Interesting idea, not the best execution
6 August 2007 | by (Vulcan) – See all my reviews

Hitccock's first major release in the USA and Peter Lorre's first English-speaking role are two firsts scored by this 1934 thriller. This is, of course, also Hitchcock's first attempt to to make this film. His second, released in the mid-50s was more successful and better funded. This very British and relatively pithy film retains most of the character of Hitchcock's earlier efforts, but is lean and economical, with less camera play and simpler cinematography and pacing.

The acting is generally very good. Of the main cast, Nova Pilbeam, who plays the kidnapped daughter of Leslie Banks and Edna Best, is the only survivor today, at the age of 87. Most of the action centers on Banks,and he is fine, but (and I tend to think this is Hitchcock's doing) very emotionally compressed throughout the film. Banks' Bob Lawrence has a loving, flirty, wife (Best) and a delightful young daughter (Pilbeam). They are away on holiday in the alps when a new friend of their is shot dead while dancing with Best. As he dies, he passes along some information which creates the family's predicament. Lorre and his people kidnap young Pilbeam in exchange for Banks' silence, and he must then decide what to do. It seems that no matter what he does, his daughter is likely to die.

It is remarkable that Lorre did not even know what he was saying throughout most of this performance. The legendary actor, as usual, dominates all of his scenes and gives the film a creepy, psychotic feeling that would have been difficult to achieve without him.

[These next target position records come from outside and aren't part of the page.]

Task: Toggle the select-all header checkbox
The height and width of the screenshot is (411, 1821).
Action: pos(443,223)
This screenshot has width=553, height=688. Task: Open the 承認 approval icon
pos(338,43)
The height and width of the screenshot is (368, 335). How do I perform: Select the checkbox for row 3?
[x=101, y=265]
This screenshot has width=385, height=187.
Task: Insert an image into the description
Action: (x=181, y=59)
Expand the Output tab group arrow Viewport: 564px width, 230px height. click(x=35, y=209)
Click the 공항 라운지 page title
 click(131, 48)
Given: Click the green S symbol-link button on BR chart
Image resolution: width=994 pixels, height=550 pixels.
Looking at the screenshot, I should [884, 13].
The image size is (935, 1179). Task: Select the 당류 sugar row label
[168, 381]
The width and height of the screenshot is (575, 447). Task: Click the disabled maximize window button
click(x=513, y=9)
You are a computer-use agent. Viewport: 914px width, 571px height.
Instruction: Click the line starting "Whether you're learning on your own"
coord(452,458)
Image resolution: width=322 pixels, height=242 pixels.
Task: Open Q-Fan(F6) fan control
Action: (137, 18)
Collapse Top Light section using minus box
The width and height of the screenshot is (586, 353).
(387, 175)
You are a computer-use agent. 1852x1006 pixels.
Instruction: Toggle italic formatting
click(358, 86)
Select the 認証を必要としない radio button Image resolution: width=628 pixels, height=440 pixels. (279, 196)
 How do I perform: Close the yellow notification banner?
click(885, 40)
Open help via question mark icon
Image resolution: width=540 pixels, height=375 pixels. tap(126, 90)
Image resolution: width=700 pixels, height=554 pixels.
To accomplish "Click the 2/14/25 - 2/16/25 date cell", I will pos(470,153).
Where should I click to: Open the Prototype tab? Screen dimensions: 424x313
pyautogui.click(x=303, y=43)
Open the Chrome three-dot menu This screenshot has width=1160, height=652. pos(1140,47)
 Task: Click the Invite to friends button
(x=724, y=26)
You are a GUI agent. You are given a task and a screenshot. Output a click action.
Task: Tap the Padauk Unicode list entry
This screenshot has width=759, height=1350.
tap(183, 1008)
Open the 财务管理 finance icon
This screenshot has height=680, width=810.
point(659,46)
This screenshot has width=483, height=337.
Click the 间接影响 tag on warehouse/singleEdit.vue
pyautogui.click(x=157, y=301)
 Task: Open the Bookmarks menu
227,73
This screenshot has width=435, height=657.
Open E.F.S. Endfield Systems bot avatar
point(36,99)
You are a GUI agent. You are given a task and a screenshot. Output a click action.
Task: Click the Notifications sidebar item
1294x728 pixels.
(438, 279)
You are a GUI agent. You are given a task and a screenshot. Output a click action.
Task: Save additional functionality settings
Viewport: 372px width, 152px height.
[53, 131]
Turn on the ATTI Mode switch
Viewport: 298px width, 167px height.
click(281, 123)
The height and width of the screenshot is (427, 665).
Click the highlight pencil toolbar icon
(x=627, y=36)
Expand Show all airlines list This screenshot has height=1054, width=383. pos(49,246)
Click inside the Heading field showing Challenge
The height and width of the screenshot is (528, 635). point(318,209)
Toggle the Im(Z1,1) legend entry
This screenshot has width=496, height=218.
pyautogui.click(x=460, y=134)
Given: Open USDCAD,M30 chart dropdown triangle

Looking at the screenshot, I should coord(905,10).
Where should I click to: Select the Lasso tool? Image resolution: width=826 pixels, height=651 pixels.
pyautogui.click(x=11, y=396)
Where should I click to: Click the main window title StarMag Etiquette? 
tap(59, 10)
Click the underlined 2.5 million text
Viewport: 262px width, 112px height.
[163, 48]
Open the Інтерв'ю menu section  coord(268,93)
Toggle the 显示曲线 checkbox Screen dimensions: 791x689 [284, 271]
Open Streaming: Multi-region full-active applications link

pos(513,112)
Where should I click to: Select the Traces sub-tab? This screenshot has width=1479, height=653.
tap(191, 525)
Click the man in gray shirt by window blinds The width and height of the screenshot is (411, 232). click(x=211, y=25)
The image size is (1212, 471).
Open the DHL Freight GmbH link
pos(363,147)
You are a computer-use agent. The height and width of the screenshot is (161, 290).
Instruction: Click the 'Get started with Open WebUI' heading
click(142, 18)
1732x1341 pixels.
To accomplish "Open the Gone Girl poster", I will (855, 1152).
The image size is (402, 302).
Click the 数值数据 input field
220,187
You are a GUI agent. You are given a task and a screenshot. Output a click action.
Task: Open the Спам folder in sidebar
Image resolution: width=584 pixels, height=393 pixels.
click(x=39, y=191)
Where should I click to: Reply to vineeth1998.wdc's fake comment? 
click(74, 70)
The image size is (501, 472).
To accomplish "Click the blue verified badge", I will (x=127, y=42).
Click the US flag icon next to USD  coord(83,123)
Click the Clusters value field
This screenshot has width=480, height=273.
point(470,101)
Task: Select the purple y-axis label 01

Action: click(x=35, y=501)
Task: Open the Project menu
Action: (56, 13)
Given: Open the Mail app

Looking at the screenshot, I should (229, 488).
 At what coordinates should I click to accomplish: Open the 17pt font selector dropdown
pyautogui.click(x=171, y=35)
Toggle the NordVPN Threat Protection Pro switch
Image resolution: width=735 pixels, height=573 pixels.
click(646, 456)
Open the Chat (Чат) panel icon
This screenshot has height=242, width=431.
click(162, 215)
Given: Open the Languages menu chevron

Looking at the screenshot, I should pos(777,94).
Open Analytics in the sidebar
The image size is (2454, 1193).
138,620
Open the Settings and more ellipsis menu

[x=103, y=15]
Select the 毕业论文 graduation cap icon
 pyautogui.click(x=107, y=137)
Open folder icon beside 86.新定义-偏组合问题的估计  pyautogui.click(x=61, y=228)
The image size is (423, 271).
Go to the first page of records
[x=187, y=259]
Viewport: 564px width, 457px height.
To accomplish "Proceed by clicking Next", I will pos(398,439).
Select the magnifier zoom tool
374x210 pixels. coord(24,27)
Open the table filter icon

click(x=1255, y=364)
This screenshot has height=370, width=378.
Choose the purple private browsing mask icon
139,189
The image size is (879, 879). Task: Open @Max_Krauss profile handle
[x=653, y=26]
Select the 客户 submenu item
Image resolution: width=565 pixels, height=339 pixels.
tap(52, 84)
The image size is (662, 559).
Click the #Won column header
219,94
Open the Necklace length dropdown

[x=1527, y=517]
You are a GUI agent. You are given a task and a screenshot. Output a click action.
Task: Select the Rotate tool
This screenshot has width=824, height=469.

The plot is a bit light on logic, but brisk, satisfyingly convoluted and entertaining. The script is OK, but often maintains too stiff an upper lip. A few opportunities for elaboration were missed - probably a limitation inherent in the original Wyndham Lewis story. I think it would have been interesting (and more credible) if the authorities had followed up on their knowledge that Banks knew something and trailed him throughout the film. This could have added an extra layer of potential suspense, mystery and obfuscation, since Best's heightened paranoia might have lead him to suspect all sorts of things about anybody keeping tabs on him.

Hitchcock definitely knew he had a potential gem here, and it is a credit to him that he revitalized the film with Jimmy Stewart in the 1950s - after establishing himself as a force to be reckoned with.

Worth seeing for Hitchcock fans and those interested in early British film as well as fans of the 1950s version. O/w only very mildly recommended.